▶ _THINGS TO DO_
**A.** Repeat word for word the part of the Destroy Babylon band profile that opens with the words containing "American band" and closes with "and prog rock.".
**B.** Pick up the Destroy Babylon band profile after its last sentence and keep writing it.

▶ _DOCUMENT EXTRACT_
- photo by Lara Woolfson

Background information
- Also known as: DB, The Culture Pirates, Flying Vipers
- Origin: Hudson, New Hampshire, United States
- Genres: Dub, punk, reggae
- Years active: 2001–present
- Labels: Music ADD, Jump Up! Records
- Members: John Beaudette; Marc Beaudette; Rob Carmichael; Sean Carmichael; Casey Gruttadauria; Kellee Webb;
- Past members: Chris Moran; Jon Mercer;
- Website: destroybabylon.com

= Destroy Babylon =

American band

Destroy Babylon are a Boston, Massachusetts based band originally from Hudson, New Hampshire. Formed in 2001, their music is influenced by a wide range of styles, including post-punk, dub, Jamaican backing bands, and 1960's psych and prog rock.

▶ _DATASET CONTENT_
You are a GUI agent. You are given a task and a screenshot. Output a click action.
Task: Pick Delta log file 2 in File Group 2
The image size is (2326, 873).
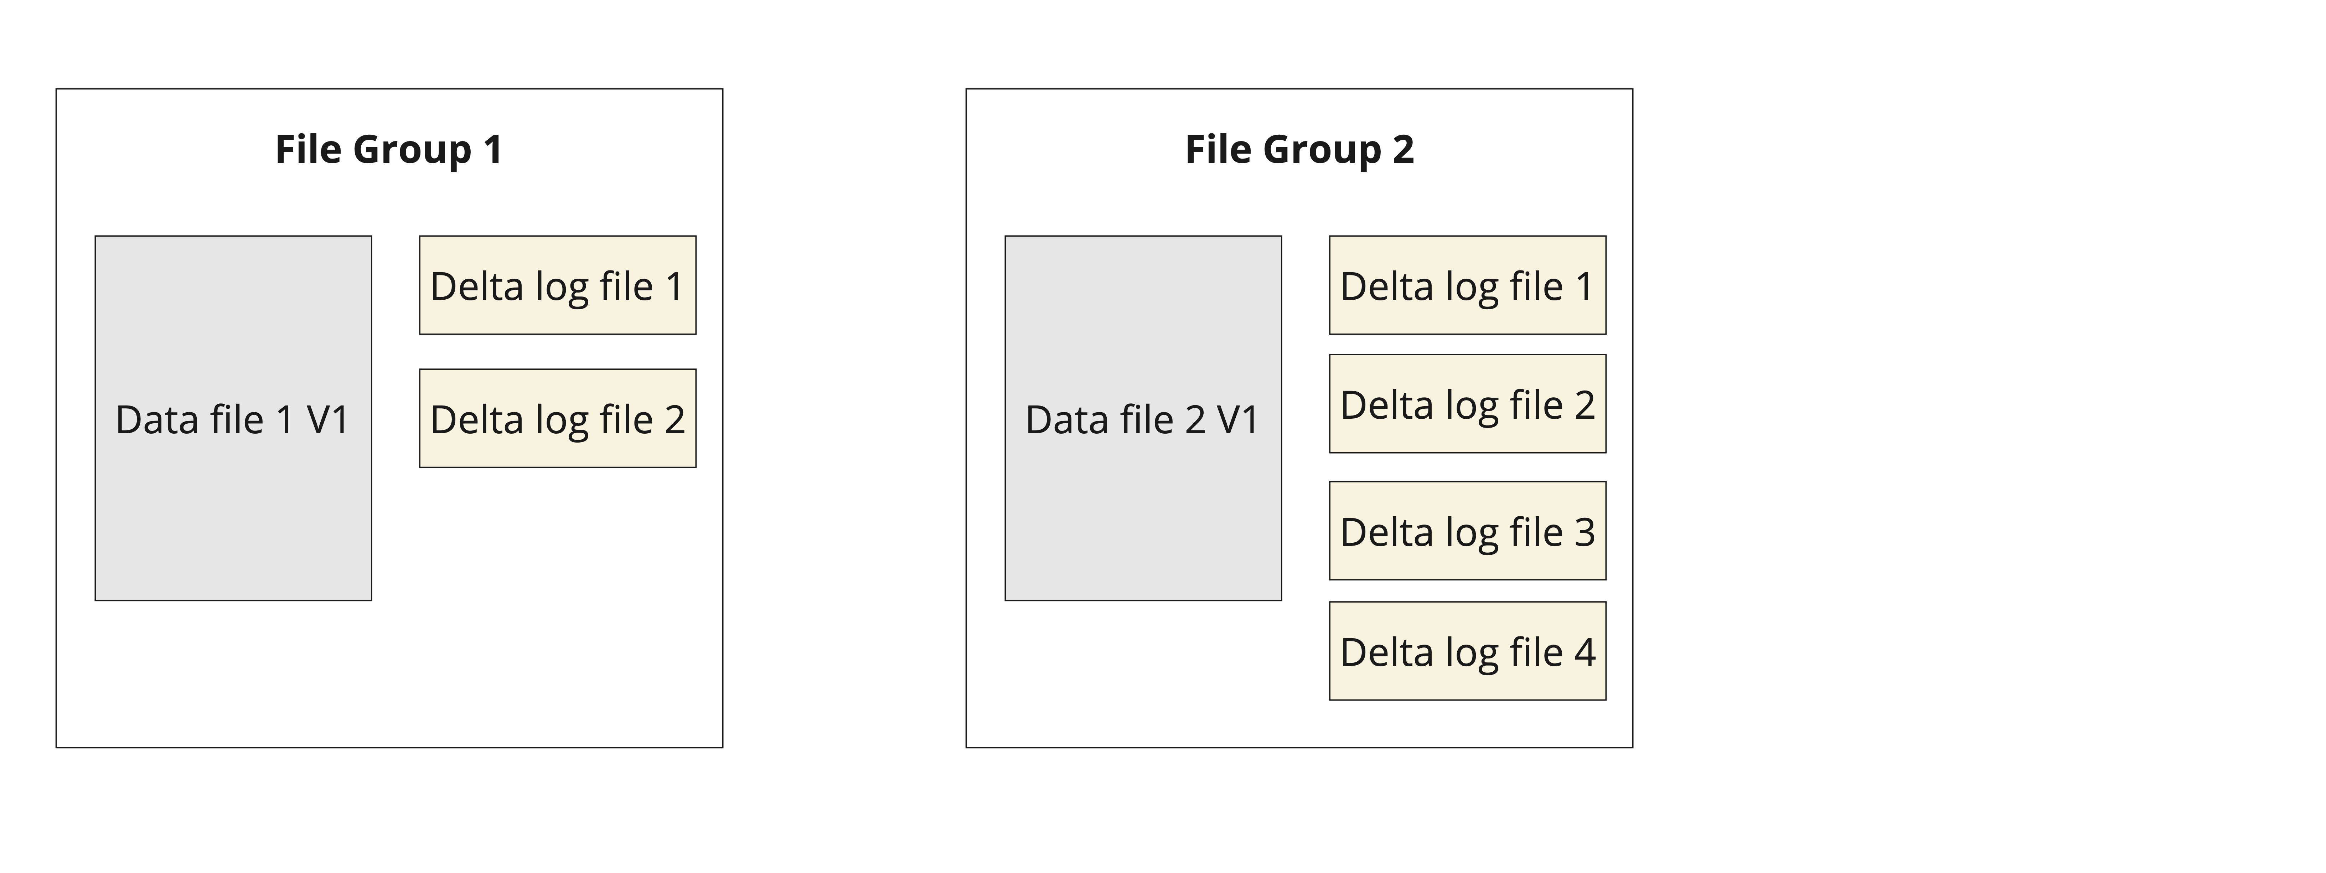pos(1467,404)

▶ _RESULTS OF THE EXERCISE_
**A.**
American band

Destroy Babylon are a Boston, Massachusetts based band originally from Hudson, New Hampshire. Formed in 2001, their music is influenced by a wide range of styles, including post-punk, dub, Jamaican backing bands, and 1960's psych and prog rock.

**B.**
== History ==

=== 2001-2008 ===
Twin brothers John and Marc Beaudette formed Destroy Babylon with their friend Chris Moran during the summer of 2001 in Hudson, New Hampshire, before attending college. The band name was taken from a song by the Bad Brains. They began writing music influenced by the energy and DIY ethics of punk rock and the rhythms of Roots reggae and Dub music. The band relocated to Boston in 2005 and released their first full-length, Oligopuzzled, in 2006 on their own Music ADD label. Rob Carmichael joined the band on lead guitar and they released two EPs, sEParation and The Shadow Army. Jon Mercer then joined the band on keys and live dub effects, and after some national touring, released a live full-length, Backyard Babylon.

=== 2009-2010 ===
Destroy Babylon gained national airplay with their 2009 single, Culture Pirates, released on a 7" vinyl record packaged with a 28-page art book. In January 2009, the band started a "Dub of the Month" series, releasing a new song once a month for a full year. Each song debuted on WMBR's Pipeline! show. The 12 songs were collected and released as Dub of Ages, Vol. 1 in 2010. DB toured and supported the likes of Lee "Scratch" Perry, The Wailers, Eek-A-Mouse, Bad Brains frontman H.R., plus contemporaries like The Slackers, The Aggrolites, Dub Trio, and Westbound Train, among others.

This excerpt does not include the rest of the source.